Although special care has been taken in computationally reproducing the physiological behaviour of the tissues and the events after the surgery, this work has several limitations. Despite spinal ligaments exhibit a non-linear, anisotropic and viscoelastic response [32, 48, 76, 77], they have been simulated as non-linear uniaxial elements. A shell or 3D model of the ligaments would allow the implementation of a more realistic material behaviour of these tissues including their preferential collagen fibre orientation. Furthermore, few experimental data are available regarding spinal ligament pretension. For deeper studies, more experimental work is needed. With respect to the exact geometry of the intervertebral cages, some simplifications were made. In the cage of OLYS implant, the top and bottom surfaces of the cage present grooves on three small zones to avoid retropulsion. These grooves were not included and a high friction coefficient was used instead, and therefore, the overall behaviour of the spine would not be affected. Regarding the PSF, a tie contact was defined at bone–screw interface. A high friction coefficient due to the threads of the screws could have been defined. However, a penalty formulation for contact definition between these elements only would affect the stress distribution in the bone around the screw, but not the movement of the screw inside the bone and, at the same time, would increase the computational time. Therefore, the assumption of a tie contact would be a valid simplification to study the intersegment movement and stresses in the intervertebral discs. Finally, only quasi-static loads were applied to the models. For a more accurate evaluation of the surgical technique, cyclic and impact loading should be considered.
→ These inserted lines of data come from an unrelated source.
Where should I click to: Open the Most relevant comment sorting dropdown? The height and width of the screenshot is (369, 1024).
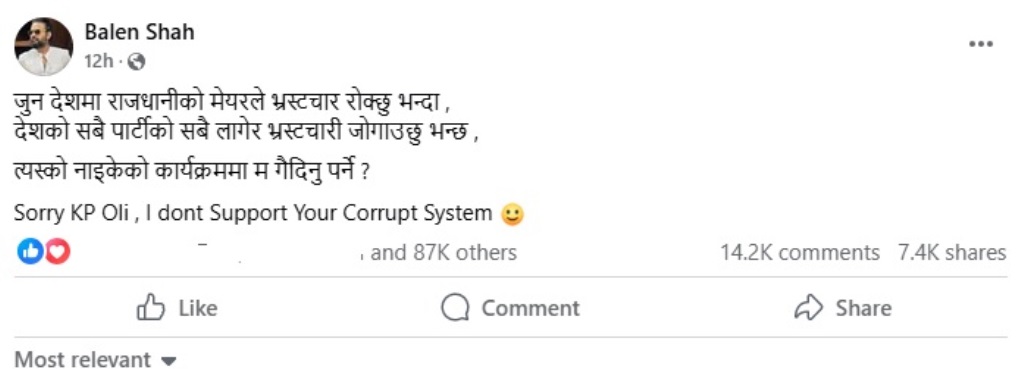coord(96,359)
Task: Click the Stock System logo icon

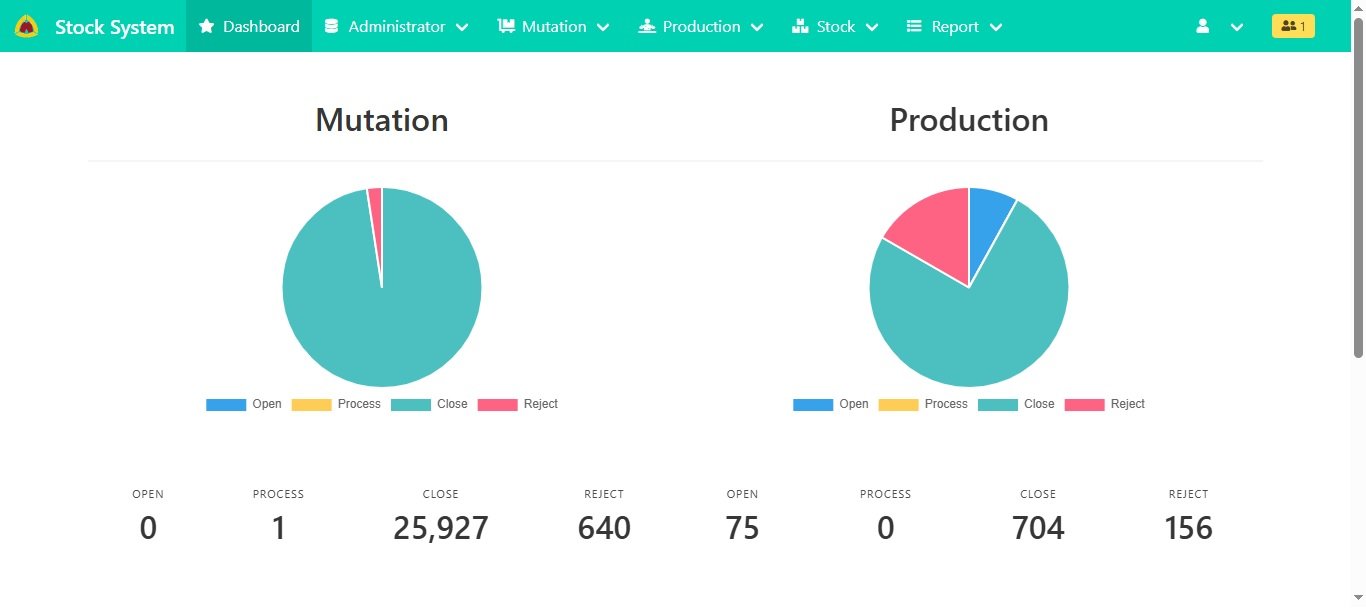Action: point(27,27)
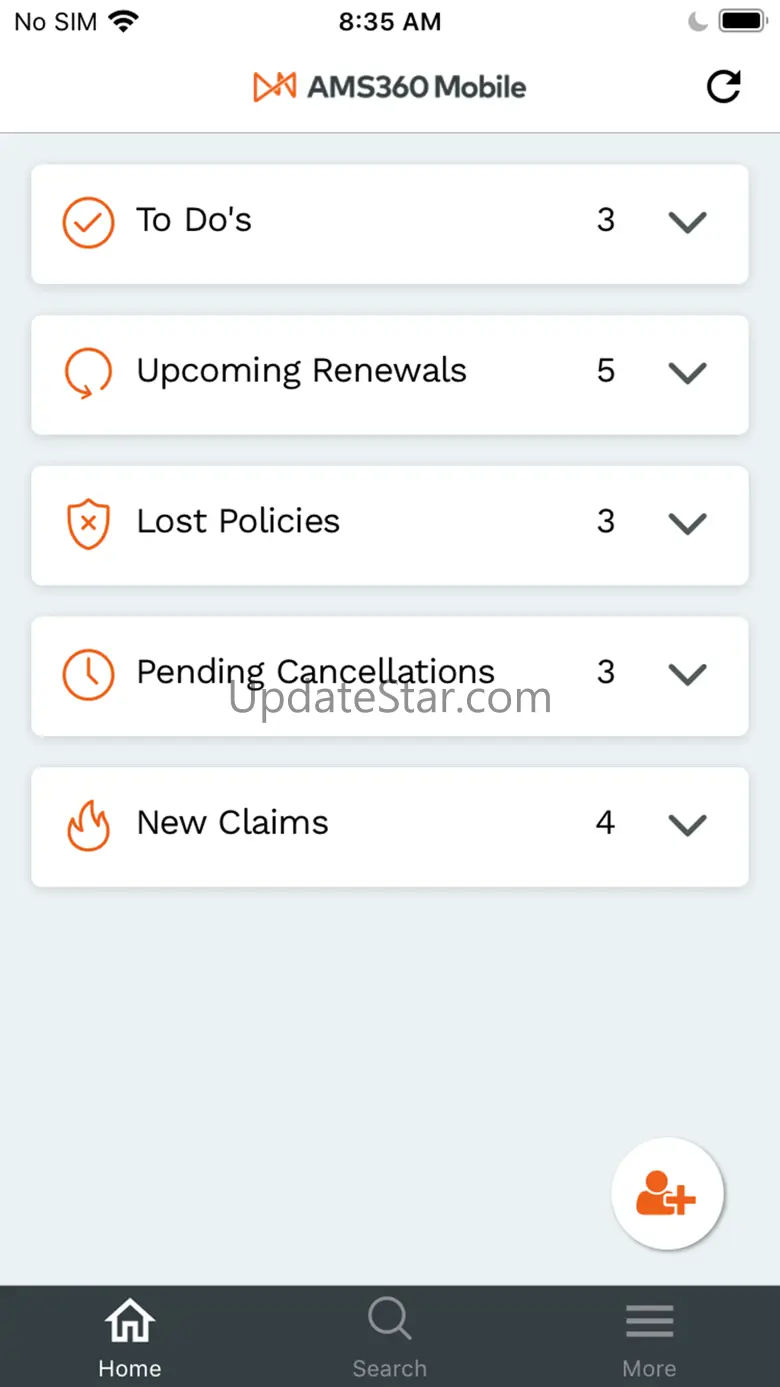Viewport: 780px width, 1387px height.
Task: Expand the Upcoming Renewals chevron
Action: (687, 373)
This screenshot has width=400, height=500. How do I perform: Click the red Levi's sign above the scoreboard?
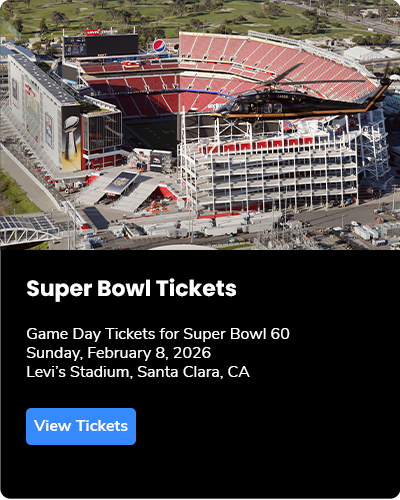click(x=93, y=32)
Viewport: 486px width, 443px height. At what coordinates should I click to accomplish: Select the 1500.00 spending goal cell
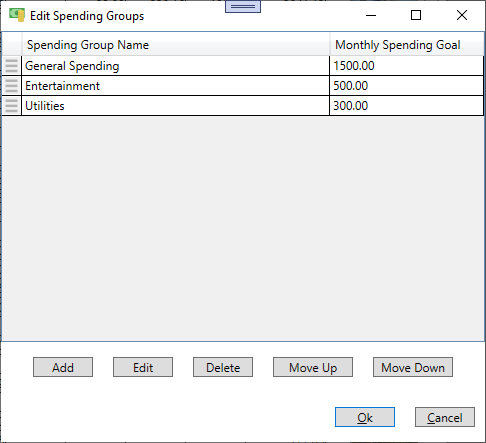click(x=406, y=66)
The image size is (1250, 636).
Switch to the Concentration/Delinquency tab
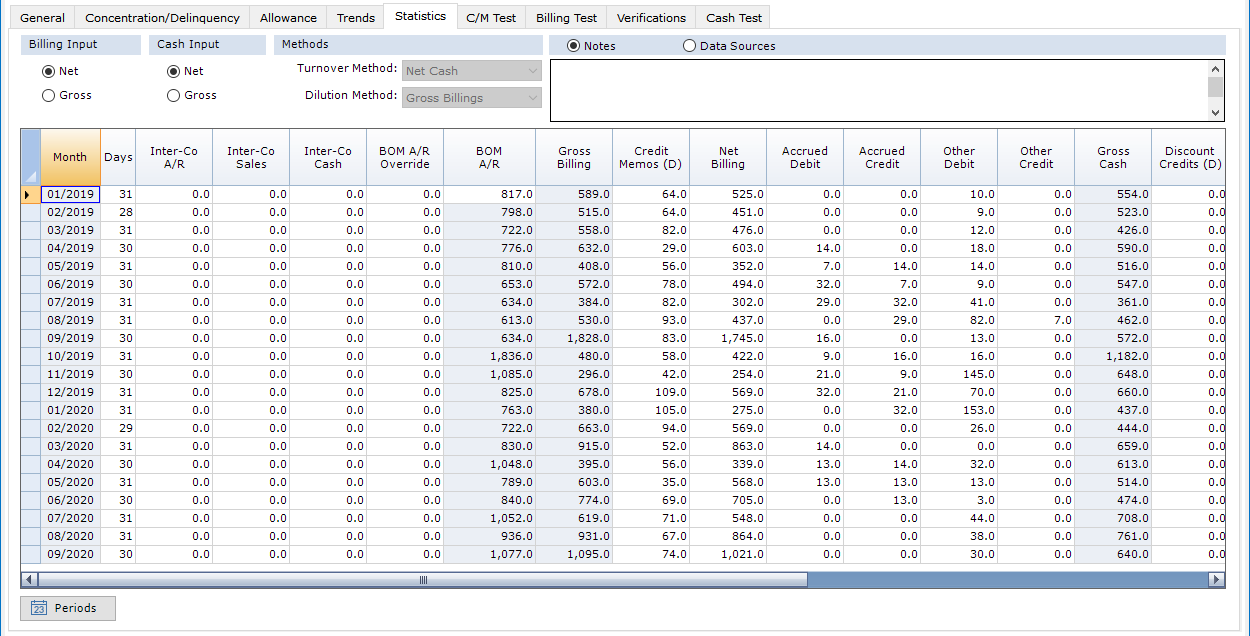pos(162,18)
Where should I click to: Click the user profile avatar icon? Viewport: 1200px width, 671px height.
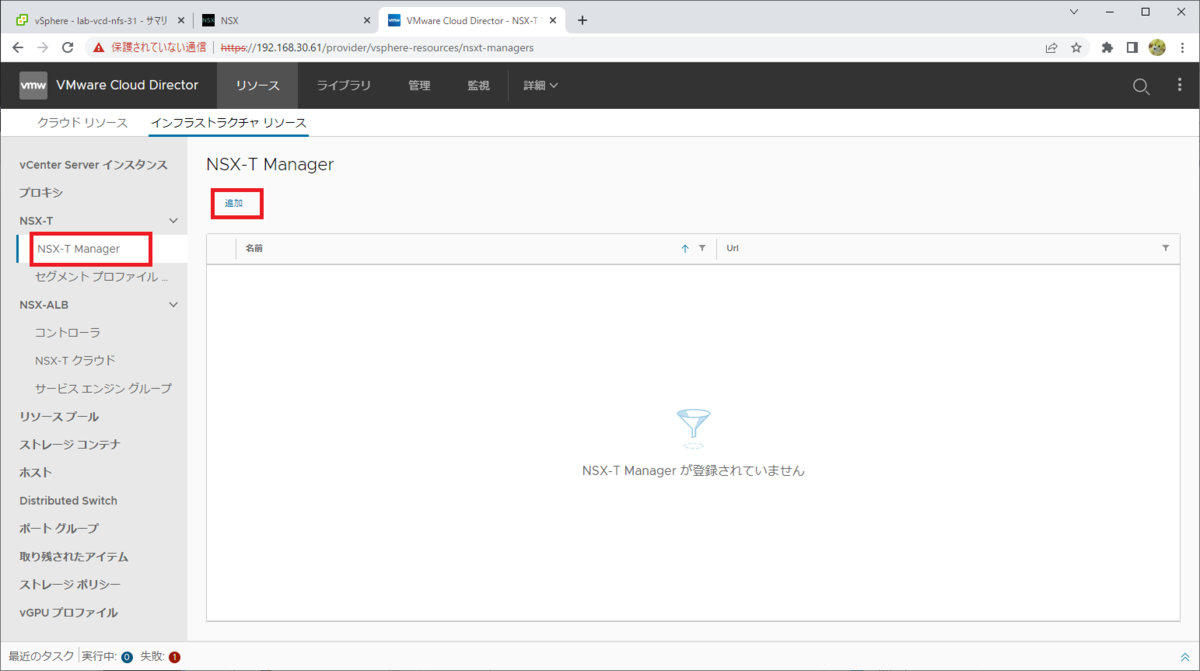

To conclude, when should stand-alone cages be considered instead of traditional PLIF surgery (cage + PSF)? Some authors [78] consider that stand-alone cages would be used in young patients with discogenic pain originating from L4–L5 and/or L5–S1 and no major degenerative changes in the posterior column due to the possible risk of adjacent segment disease associated with PSF. Moreover, Costa et al. [1] argue that when placing stand-alone cage, the facet joints are preserved and the destruction of the posterior and facet joint ligaments and of the endplates is minimal, conditions that are crucial to successful bone fusion. On the other hand, long-term follow-ups [79] have obtained that PLIF stand-alone cages were associated with good clinical outcomes but although the fusion rate was excellent, maintenance of disc heights and lordotic alignment were not achieved in the long term. Therefore, there are still pending questions. Zhang et al. [80] in a review article reported that there is no relationship between radiographic fusion and recurrence of symptoms with development of subsidence. They even suggested that subsidence may be the process of bone incorporation between cages and endplates. Moreover, these authors also relate the posterior screw fixation with an increased rate of adjacent segment degeneration. The following question could be then formulated: where is the equilibrium point between intervertebral fusion and stabilisation?

In this work, a minimally invasive posterior insertion of an intervertebral cage (OLYS and NEOLIF) was compared using a stand-alone design or adding supplementary fixation. The outcomes of these two techniques were compared, and although stand-alone cage may diminish the risk of disease progression along the spine, the spinal movement in this case might compromise the vertebral fusion.